‘Spend Time on the Land’: Indigenous Stewardship Practices Critical for Conservation

Researchers, government, non-profits need to partner with Indigenous Peoples for effective biodiversity governance


The stewardship practices of Indigenous and other land-based peoples have been critical for the survival of the planet for millennia. Now facing the modern climate crisis, researchers argue recognizing and upholding traditional knowledge systems is imperative and should inform conservation efforts.

“Conventional conservation is heavily biased towards Western science and management solutions crafted by institutions such as universities, government ministries and NGOs,” says Dr. Faisal Moola, a geography professor in the College of Social and Applied Human Sciences, whose award-winning research explores Indigenous-led conservation of nature and environmental policy.

Moola is a co-author of a new paper published in BioScience, a collaboration of 19 researchers across five continents.

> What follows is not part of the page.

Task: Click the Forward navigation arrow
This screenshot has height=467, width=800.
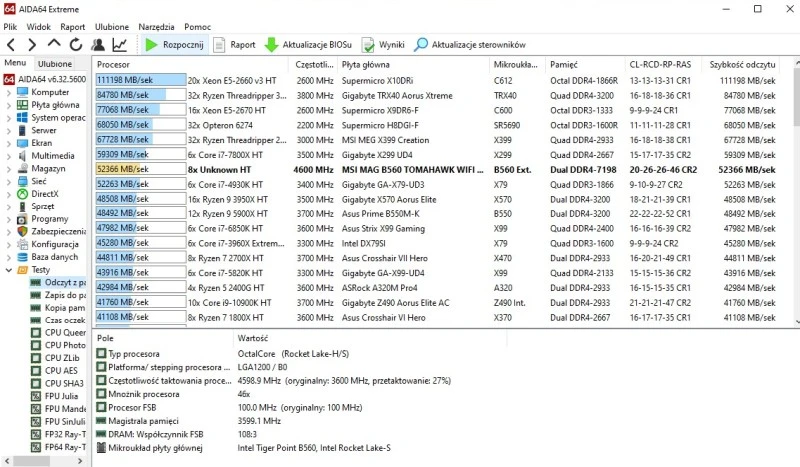Action: tap(32, 45)
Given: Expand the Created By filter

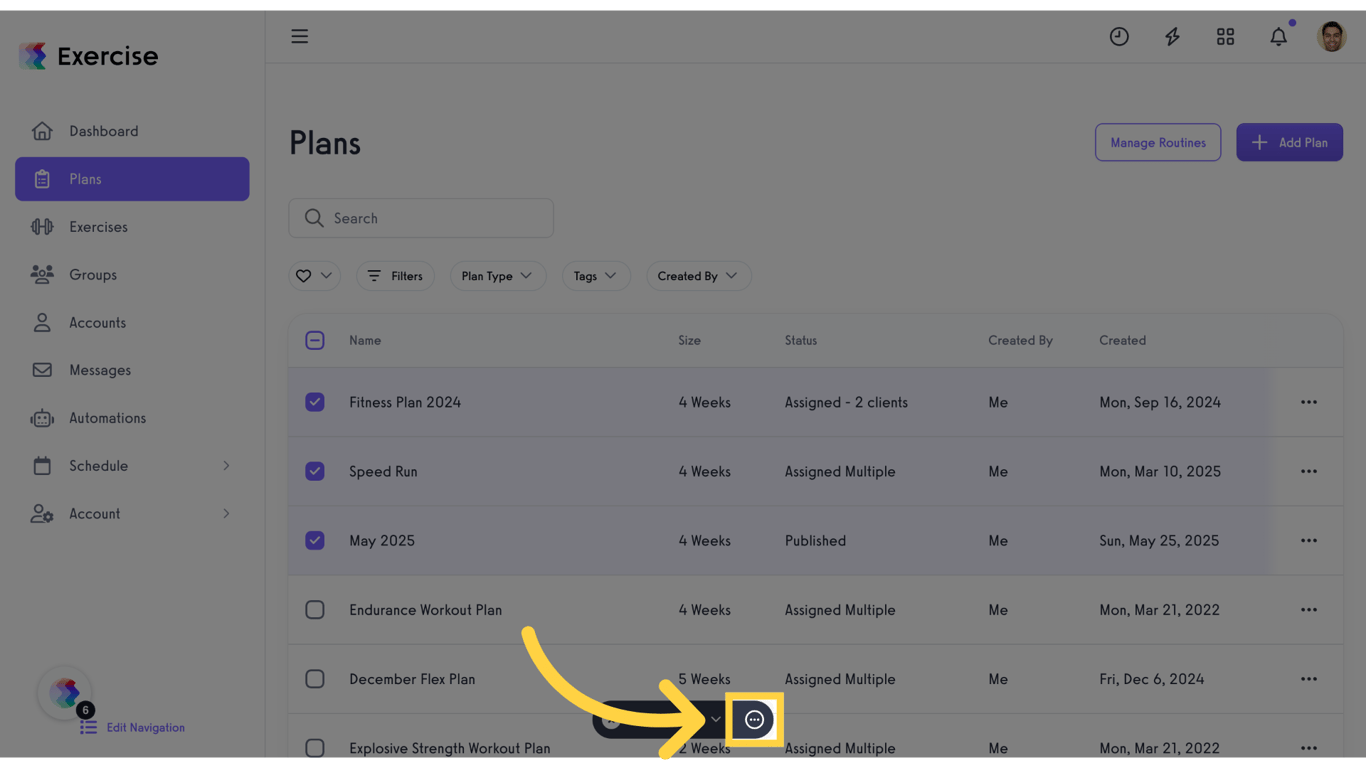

The paper argues that Indigenous stewardship practices, such as controlled burning, selective harvesting, and species translocation, are systematically underrepresented in both conservation research and policy. Addressing this gap could lead to more effective and equitable biodiversity governance, researchers say.

Traditional stewardship practices integral to maintain biodiversity

Recent attention has focused on the outsized contribution of Indigenous lands and waters for conservation, but researchers argue the ways in which Indigenous Peoples interact with nature also have numerous benefits for biodiversity.

Dr. Faisal Moola poses for a portrait outdoors on a fall day
Dr. Faisal Moola

“Conservation should not just focus on biodiversity itself but, also on the people who actively sustain it,” says Moola. “These practices support culturally important species, such as caribou or wild berries, and have broad ecological benefits across ecosystems in Canada and globally.”

In the paper, Moola uses a case study on long-term practice of cultural burning to maintain healthy and productive Indigenous foodscapes, a practice of the Gitksan and Wet’suwet’en in northern British Columbia, as well as Indigenous Peoples across Canada. Periodic burning of wild berry fields removes dead and underproductive stems, enriches the soil with nutrients and maintains productive berry yields, along with other harvested plants and animals.

The harvesting and processing of berries hold social and psychological significance for First Nations, Inuit and Métis peoples and are an important source of food, medicine and revenue.

However, the combination of climate change, resource development and burn bans – all connected to colonial government decisions – have resulted in a decline in the quality and availability of the fruit.

That approach has advanced conservation solutions that separate people from nature, he explains. The establishment of protected areas has alienated Indigenous communities from their traditional lands and in some cases, criminalized their use of culturally significant plants and animal life.

Integrating traditional knowledge into research, policy

The sovereignty of Indigenous Peoples and their governance in conservation has until recently been disputed or actively suppressed by colonial governments in Canada and internationally, Moola says.

This has begun to shift at the federal level, where the Canadian government recognizes the need for consent and partnership with Indigenous Peoples in the establishment of new protected areas or other types of conservation. “However, this is not the case in most countries with Indigenous populations who continue to be marginalized in decision-making,” he says.

One of contributing factors Moola sees is that Western researchers are not engaging directly with Indigenous or local communities to ask them about traditional stewardship practices. This severs the relationships that scientists need to have with land-based peoples to learn from them, he says.

Therefore, critical Indigenous environmental knowledge is often absent from the scientific literature, which reinforces the dominance of western thinking over Indigenous ways of knowing in management and policy decisions.

“There is a growing problem where scientists, especially students, are increasingly spending very little time in the field, in favour of highly technical data collection methods such as remote sensing and the prospect of AI, with little or no personal interaction with Indigenous knowledge holders,” he says.

“Researchers must partner with Indigenous Peoples. They need to spend time on the land learning from local communities and actively integrate traditional knowledge in their research where possible.”